> [Task details]: Return only the stretch of the material below that begins with the line containing "Náhľad v PDF (989, 681)" and ends with the line containing "Nové produkty (220, 1242)", exactly; both of those lines belong to it.
━━━ Records provided ━━━
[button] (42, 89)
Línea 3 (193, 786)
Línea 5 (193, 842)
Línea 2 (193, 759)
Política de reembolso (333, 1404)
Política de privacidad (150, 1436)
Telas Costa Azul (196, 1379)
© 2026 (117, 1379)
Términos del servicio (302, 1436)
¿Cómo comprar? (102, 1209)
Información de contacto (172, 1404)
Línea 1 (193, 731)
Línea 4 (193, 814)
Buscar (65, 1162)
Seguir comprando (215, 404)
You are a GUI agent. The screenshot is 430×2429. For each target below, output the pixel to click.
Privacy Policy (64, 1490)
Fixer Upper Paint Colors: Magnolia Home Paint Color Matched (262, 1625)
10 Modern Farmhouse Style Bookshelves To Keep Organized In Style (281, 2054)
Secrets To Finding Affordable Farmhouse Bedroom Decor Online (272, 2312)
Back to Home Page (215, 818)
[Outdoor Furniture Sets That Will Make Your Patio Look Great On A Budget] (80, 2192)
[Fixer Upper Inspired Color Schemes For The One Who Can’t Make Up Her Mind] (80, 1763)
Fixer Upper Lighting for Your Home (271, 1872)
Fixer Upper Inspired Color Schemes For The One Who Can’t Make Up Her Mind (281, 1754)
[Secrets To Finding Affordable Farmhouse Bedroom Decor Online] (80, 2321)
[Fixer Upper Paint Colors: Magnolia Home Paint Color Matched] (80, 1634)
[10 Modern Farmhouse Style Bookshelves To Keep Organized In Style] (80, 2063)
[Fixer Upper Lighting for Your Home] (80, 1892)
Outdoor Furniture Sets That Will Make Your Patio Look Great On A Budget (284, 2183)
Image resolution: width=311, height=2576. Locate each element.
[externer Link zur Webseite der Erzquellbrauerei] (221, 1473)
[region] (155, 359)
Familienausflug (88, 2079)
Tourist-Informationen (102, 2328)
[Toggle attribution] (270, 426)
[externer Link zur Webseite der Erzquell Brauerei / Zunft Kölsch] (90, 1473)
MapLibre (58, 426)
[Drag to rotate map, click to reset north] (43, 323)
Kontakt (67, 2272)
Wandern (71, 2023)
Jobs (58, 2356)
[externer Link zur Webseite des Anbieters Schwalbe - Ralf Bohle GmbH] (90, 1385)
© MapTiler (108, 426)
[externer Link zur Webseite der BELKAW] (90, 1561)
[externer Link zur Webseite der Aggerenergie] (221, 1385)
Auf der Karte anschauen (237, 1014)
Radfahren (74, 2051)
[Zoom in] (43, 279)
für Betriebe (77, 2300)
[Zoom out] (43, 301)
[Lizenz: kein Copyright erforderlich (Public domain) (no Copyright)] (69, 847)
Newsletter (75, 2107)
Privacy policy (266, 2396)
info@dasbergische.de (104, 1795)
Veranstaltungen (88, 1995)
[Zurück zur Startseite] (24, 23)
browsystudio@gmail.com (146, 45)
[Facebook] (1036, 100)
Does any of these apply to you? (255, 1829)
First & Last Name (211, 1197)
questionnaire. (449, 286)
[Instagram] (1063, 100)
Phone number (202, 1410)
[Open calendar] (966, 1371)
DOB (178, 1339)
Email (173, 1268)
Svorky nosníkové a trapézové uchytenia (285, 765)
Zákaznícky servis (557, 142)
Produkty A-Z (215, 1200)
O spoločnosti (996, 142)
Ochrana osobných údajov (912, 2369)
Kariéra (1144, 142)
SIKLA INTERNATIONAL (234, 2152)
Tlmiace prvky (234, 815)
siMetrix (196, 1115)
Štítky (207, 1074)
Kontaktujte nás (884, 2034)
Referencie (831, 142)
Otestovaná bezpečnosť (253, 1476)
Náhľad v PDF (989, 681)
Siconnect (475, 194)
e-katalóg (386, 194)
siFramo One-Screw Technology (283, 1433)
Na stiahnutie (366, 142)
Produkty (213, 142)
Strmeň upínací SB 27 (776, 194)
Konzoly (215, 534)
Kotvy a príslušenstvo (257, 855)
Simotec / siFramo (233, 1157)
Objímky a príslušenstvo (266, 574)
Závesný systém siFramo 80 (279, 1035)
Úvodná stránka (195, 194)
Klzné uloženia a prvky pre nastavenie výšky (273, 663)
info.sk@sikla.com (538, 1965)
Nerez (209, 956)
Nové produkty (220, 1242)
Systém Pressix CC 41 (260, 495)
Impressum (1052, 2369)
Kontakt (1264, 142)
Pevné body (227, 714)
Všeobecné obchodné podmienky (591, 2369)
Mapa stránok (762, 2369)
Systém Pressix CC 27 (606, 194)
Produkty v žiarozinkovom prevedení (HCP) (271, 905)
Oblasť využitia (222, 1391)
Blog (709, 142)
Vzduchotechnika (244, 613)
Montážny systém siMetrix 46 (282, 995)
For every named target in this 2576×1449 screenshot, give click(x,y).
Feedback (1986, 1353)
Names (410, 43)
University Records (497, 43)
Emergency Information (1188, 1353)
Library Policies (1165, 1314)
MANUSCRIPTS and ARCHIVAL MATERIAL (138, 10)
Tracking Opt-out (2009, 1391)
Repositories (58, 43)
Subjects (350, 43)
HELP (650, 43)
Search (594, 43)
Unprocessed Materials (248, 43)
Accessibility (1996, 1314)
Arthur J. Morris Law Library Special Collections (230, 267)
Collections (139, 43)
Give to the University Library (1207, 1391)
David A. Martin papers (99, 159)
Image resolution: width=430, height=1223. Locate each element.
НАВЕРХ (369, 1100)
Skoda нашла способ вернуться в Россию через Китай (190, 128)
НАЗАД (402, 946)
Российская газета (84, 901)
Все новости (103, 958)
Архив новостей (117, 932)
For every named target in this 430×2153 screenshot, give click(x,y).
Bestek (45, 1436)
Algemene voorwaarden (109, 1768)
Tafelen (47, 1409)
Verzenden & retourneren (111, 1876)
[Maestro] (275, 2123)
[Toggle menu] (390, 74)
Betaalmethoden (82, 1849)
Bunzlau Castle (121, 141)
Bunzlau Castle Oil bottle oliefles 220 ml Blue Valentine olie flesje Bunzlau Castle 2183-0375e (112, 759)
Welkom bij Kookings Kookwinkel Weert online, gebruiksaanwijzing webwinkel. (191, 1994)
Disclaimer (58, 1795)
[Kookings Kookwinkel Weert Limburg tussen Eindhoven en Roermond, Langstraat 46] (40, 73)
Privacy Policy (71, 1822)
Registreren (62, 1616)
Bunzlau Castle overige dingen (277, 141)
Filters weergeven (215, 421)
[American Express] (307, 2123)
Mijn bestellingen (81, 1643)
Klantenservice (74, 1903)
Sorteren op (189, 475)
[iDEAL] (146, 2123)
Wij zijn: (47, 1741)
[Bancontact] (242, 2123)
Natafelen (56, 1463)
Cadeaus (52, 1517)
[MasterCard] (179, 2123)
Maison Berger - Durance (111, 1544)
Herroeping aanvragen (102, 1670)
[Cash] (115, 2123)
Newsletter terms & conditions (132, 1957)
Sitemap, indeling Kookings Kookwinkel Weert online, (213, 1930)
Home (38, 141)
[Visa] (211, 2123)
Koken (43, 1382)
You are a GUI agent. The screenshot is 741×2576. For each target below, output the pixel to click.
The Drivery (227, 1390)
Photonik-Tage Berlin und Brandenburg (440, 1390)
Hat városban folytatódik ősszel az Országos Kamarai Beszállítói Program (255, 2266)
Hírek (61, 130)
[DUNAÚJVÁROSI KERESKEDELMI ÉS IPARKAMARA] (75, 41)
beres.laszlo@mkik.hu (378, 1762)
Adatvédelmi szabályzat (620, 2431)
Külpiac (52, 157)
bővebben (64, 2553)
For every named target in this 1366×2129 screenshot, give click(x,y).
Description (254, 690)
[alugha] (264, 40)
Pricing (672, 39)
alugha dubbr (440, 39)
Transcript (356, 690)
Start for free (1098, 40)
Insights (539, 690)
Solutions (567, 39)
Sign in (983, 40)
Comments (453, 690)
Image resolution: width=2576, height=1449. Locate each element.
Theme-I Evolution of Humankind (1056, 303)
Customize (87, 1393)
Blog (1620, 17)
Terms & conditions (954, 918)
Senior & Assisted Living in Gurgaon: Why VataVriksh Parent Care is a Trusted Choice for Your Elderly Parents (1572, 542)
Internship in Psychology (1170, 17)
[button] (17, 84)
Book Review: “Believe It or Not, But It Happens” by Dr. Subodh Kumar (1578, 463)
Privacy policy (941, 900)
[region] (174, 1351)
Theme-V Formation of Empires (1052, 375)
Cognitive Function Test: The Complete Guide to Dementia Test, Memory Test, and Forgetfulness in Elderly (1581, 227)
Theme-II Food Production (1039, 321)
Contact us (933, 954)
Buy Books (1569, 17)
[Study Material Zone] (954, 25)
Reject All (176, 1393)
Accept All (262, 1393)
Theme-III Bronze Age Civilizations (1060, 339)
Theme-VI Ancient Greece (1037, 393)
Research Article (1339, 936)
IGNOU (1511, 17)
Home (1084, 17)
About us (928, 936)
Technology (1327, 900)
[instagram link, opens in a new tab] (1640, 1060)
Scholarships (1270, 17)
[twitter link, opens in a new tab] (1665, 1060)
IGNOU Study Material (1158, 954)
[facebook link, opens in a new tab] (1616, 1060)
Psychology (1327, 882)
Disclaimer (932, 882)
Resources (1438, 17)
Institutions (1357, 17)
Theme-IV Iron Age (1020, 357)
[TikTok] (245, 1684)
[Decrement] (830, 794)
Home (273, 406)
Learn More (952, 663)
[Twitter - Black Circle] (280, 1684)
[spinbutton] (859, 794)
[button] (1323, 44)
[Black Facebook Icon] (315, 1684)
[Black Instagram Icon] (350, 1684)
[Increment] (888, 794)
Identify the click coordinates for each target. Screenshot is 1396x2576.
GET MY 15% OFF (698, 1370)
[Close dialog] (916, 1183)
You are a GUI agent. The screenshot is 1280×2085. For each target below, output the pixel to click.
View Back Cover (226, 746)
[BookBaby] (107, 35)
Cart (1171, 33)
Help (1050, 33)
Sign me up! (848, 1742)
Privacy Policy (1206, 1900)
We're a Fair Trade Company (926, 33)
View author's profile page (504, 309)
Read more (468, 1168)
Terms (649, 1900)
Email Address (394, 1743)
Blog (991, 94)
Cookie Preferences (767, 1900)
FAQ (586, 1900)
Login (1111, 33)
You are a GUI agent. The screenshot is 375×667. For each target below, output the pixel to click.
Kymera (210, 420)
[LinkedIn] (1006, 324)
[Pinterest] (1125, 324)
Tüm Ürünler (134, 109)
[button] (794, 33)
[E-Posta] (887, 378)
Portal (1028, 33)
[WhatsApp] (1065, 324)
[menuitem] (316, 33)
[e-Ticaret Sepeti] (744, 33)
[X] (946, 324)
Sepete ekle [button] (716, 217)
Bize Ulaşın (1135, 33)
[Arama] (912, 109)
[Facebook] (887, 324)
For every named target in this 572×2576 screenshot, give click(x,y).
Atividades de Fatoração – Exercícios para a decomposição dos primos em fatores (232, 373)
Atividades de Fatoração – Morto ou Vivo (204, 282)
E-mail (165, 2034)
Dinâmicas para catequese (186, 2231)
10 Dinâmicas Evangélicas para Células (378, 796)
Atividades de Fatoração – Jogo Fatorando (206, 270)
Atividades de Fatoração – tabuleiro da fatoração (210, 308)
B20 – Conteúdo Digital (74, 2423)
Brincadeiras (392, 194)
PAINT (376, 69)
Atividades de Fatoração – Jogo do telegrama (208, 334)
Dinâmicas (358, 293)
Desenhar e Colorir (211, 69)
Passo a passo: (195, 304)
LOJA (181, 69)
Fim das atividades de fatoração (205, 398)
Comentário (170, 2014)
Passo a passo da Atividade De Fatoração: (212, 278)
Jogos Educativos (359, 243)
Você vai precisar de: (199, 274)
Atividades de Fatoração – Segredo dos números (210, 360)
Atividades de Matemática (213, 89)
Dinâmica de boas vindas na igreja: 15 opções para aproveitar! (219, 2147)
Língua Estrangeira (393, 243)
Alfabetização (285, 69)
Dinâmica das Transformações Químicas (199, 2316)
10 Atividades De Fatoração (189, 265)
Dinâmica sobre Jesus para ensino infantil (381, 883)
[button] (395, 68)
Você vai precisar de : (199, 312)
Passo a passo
━━━
> [Solution to the problem]:
Náhľad v PDF (989, 681)
Siconnect (475, 194)
e-katalóg (386, 194)
siFramo One-Screw Technology (283, 1433)
Na stiahnutie (366, 142)
Produkty (213, 142)
Strmeň upínací SB 27 (776, 194)
Konzoly (215, 534)
Kotvy a príslušenstvo (257, 855)
Simotec / siFramo (233, 1157)
Objímky a príslušenstvo (266, 574)
Závesný systém siFramo 80 (279, 1035)
Úvodná stránka (195, 194)
Klzné uloženia a prvky pre nastavenie výšky (273, 663)
info.sk@sikla.com (538, 1965)
Nerez (209, 956)
Nové produkty (220, 1242)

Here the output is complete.